WHAT YOU SHOULD DO:
The records below are to be returned exactly as written, minus their pictures.
***** DATA EXTRACTS
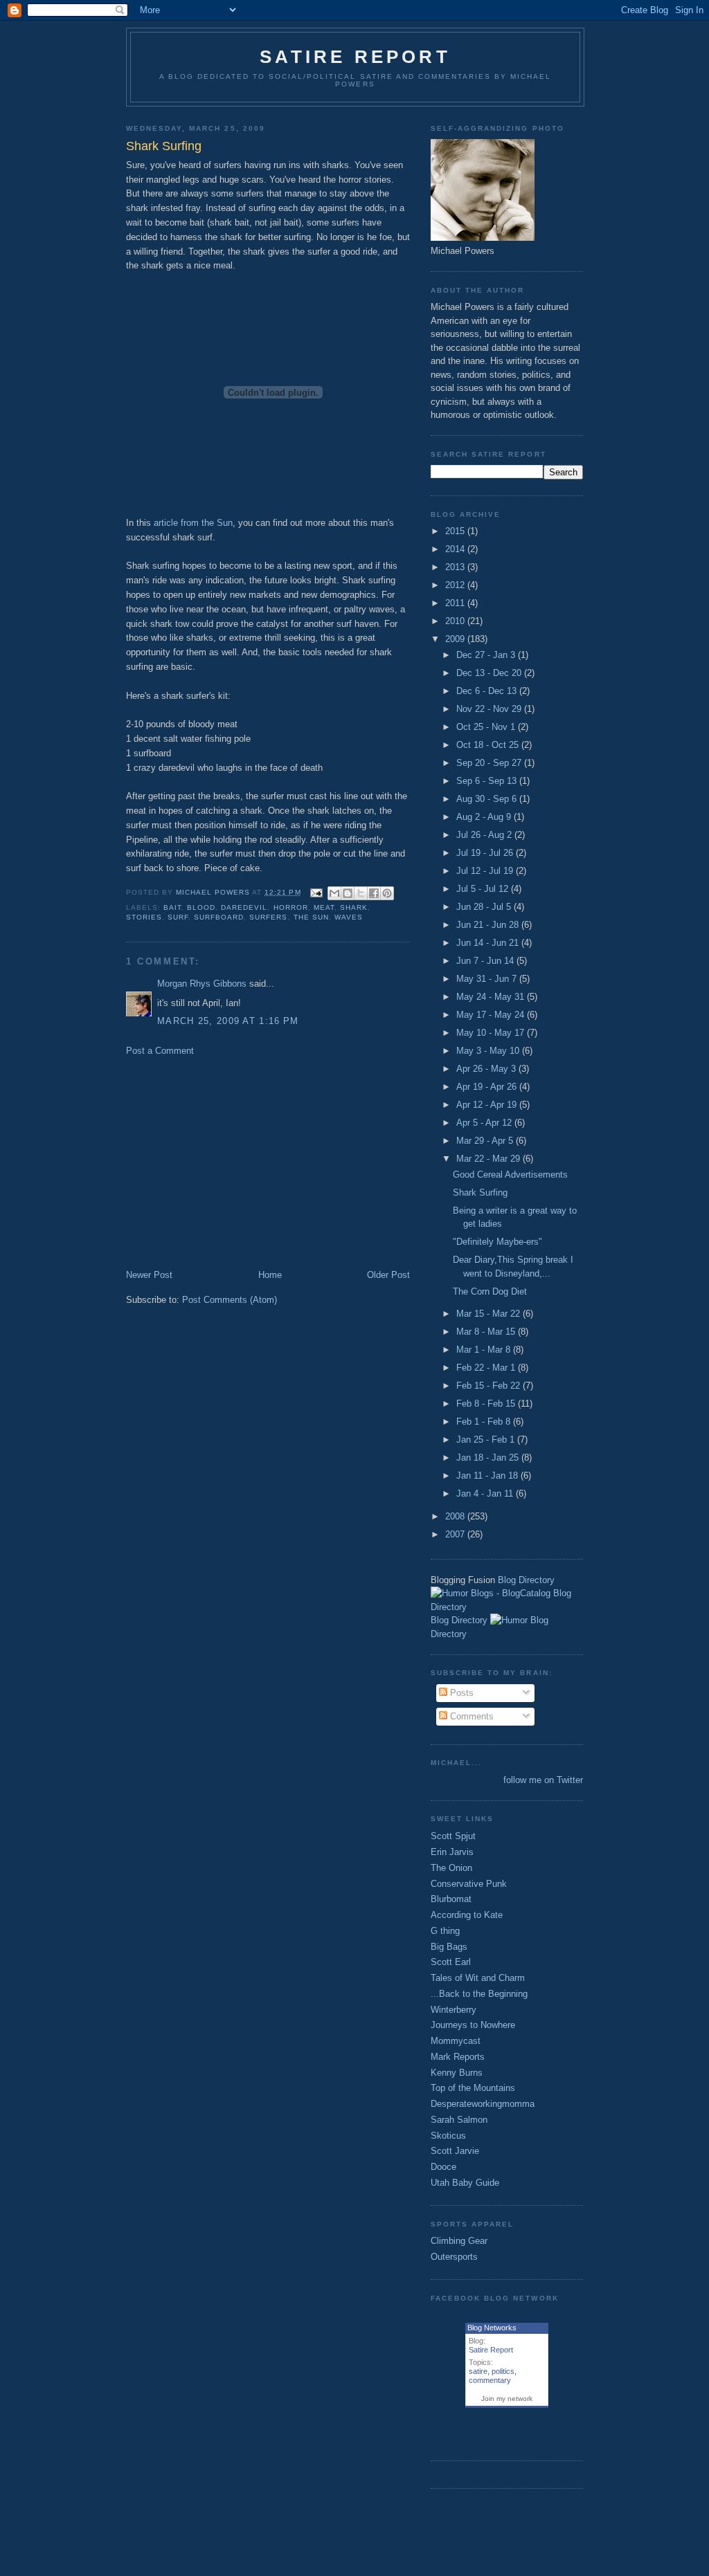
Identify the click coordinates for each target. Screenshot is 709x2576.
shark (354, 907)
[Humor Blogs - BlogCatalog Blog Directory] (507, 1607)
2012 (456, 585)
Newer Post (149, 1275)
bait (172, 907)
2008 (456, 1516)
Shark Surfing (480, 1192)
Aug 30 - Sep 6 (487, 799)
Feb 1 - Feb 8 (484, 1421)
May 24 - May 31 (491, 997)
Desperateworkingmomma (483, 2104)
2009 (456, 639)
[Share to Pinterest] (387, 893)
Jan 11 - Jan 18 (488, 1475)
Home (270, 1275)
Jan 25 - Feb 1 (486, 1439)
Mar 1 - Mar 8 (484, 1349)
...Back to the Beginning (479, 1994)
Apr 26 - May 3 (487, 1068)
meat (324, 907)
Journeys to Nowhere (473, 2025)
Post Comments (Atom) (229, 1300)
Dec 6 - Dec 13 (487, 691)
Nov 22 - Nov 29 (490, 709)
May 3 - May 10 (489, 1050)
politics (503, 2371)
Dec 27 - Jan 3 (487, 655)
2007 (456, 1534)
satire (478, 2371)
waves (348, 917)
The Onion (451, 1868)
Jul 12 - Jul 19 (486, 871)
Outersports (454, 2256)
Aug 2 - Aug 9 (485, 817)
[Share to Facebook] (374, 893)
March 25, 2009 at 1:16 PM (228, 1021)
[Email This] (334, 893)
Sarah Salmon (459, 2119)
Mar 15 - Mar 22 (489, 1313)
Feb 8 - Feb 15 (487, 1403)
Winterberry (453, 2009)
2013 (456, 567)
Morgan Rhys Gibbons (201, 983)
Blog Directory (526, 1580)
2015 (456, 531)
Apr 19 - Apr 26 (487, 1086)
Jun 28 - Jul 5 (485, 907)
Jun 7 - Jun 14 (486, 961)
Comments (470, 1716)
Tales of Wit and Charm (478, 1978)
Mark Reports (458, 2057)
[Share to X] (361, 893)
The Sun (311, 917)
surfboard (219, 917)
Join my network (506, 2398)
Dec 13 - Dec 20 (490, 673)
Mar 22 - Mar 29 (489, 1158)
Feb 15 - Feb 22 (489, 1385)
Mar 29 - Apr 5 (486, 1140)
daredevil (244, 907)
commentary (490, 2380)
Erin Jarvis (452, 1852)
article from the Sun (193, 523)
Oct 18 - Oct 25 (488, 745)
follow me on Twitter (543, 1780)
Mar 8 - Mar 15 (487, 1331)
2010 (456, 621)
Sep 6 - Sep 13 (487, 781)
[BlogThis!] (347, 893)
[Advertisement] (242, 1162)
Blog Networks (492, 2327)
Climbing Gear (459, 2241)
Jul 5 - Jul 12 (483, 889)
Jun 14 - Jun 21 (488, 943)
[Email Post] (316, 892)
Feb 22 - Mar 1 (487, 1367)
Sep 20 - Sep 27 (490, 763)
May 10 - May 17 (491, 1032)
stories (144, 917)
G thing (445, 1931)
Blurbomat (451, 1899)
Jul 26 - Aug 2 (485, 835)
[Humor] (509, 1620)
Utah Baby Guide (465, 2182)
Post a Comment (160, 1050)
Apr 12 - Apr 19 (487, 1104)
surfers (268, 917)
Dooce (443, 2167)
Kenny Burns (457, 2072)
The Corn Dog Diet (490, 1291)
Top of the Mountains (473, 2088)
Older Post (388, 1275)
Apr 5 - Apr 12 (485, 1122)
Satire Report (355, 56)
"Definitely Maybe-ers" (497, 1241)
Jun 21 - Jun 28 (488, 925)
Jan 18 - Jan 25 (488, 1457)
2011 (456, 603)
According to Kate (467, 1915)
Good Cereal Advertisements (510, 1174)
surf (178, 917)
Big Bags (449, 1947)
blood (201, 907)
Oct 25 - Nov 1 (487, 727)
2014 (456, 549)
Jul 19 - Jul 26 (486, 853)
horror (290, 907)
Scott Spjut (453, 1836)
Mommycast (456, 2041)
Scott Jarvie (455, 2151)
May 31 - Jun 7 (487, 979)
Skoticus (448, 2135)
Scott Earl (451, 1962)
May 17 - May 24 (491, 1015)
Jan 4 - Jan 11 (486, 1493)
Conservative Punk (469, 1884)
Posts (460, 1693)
**********
YOUR SOLUTION:
Identify the click coordinates for each target. Screenshot is 709x2576.
shark (354, 907)
[Humor Blogs - BlogCatalog Blog Directory] (507, 1607)
2012 (456, 585)
Newer Post (149, 1275)
bait (172, 907)
2008 (456, 1516)
Shark Surfing (480, 1192)
Aug 30 - Sep 6 (487, 799)
Feb 1 - Feb 8 (484, 1421)
May 24 - May 31 (491, 997)
Desperateworkingmomma (483, 2104)
2009 (456, 639)
[Share to Pinterest] (387, 893)
Jan 11 - Jan 18 (488, 1475)
Home (270, 1275)
Jan 25 - Feb 1 (486, 1439)
Mar 1 - Mar 8 (484, 1349)
...Back to the Beginning (479, 1994)
Apr 26 - May 3 (487, 1068)
meat (324, 907)
Journeys to Nowhere (473, 2025)
Post Comments (Atom) (229, 1300)
Dec 6 - Dec 13 (487, 691)
Nov 22 - Nov 29 (490, 709)
May 3 - May 10 (489, 1050)
politics (503, 2371)
Dec 27 - Jan 3 (487, 655)
2007 (456, 1534)
satire (478, 2371)
waves (348, 917)
The Onion (451, 1868)
Jul 12 - Jul 19 (486, 871)
Outersports (454, 2256)
Aug 2 - Aug 9 (485, 817)
[Share to Facebook] (374, 893)
March 25, 2009 at 1:16 PM (228, 1021)
[Email This] (334, 893)
Sarah Salmon (459, 2119)
Mar 15 - Mar 22 (489, 1313)
Feb 8 - Feb 15 (487, 1403)
Winterberry (453, 2009)
2013 (456, 567)
Morgan Rhys Gibbons (201, 983)
Blog Directory (526, 1580)
2015 (456, 531)
Apr 19 - Apr 26 (487, 1086)
Jun 28 - Jul 5 (485, 907)
Jun 7 - Jun 14 (486, 961)
Comments (470, 1716)
Tales of Wit and Charm (478, 1978)
Mark Reports (458, 2057)
[Share to X] (361, 893)
The Sun (311, 917)
surfboard (219, 917)
Join my network (506, 2398)
Dec 13 - Dec 20 (490, 673)
Mar 22 - Mar 29 (489, 1158)
Feb 15 - Feb 22 (489, 1385)
Mar 29 - Apr 5 (486, 1140)
daredevil (244, 907)
commentary (490, 2380)
Erin Jarvis (452, 1852)
article from the Sun (193, 523)
Oct 18 - Oct 25 (488, 745)
follow me on Twitter (543, 1780)
Mar 8 - Mar 15 (487, 1331)
2010 (456, 621)
Sep 6 - Sep 13 (487, 781)
[BlogThis!] (347, 893)
[Advertisement] (242, 1162)
Blog Networks (492, 2327)
Climbing Gear (459, 2241)
Jul 5 - Jul 12 (483, 889)
Jun 14 - Jun 21 (488, 943)
[Email Post] (316, 892)
Feb 22 - Mar 1 (487, 1367)
Sep 20 - Sep 27 (490, 763)
May 10 - May 17 (491, 1032)
stories (144, 917)
G thing (445, 1931)
Blurbomat (451, 1899)
Jul 26 - Aug 2 (485, 835)
[Humor] (509, 1620)
Utah Baby Guide (465, 2182)
Post a Comment (160, 1050)
Apr 12 - Apr 19 (487, 1104)
surfers (268, 917)
Dooce (443, 2167)
Kenny Burns (457, 2072)
The Corn Dog Diet (490, 1291)
Top of the Mountains (473, 2088)
Older Post (388, 1275)
Apr 5 - Apr 12 (485, 1122)
Satire Report (355, 56)
"Definitely Maybe-ers" (497, 1241)
Jun 21 - Jun 28 (488, 925)
Jan 18 - Jan 25 (488, 1457)
2011 (456, 603)
According to Kate (467, 1915)
Good Cereal Advertisements (510, 1174)
surf (178, 917)
Big Bags (449, 1947)
blood (201, 907)
Oct 25 - Nov 1 (487, 727)
2014 (456, 549)
Jul 19 - Jul 26 (486, 853)
horror (290, 907)
Scott Spjut (453, 1836)
Mommycast (456, 2041)
Scott Jarvie (455, 2151)
May 31 - Jun 7 (487, 979)
Skoticus (448, 2135)
Scott Earl (451, 1962)
May 17 - May 24 (491, 1015)
Jan 4 - Jan 11 (486, 1493)
Conservative Punk (469, 1884)
Posts (460, 1693)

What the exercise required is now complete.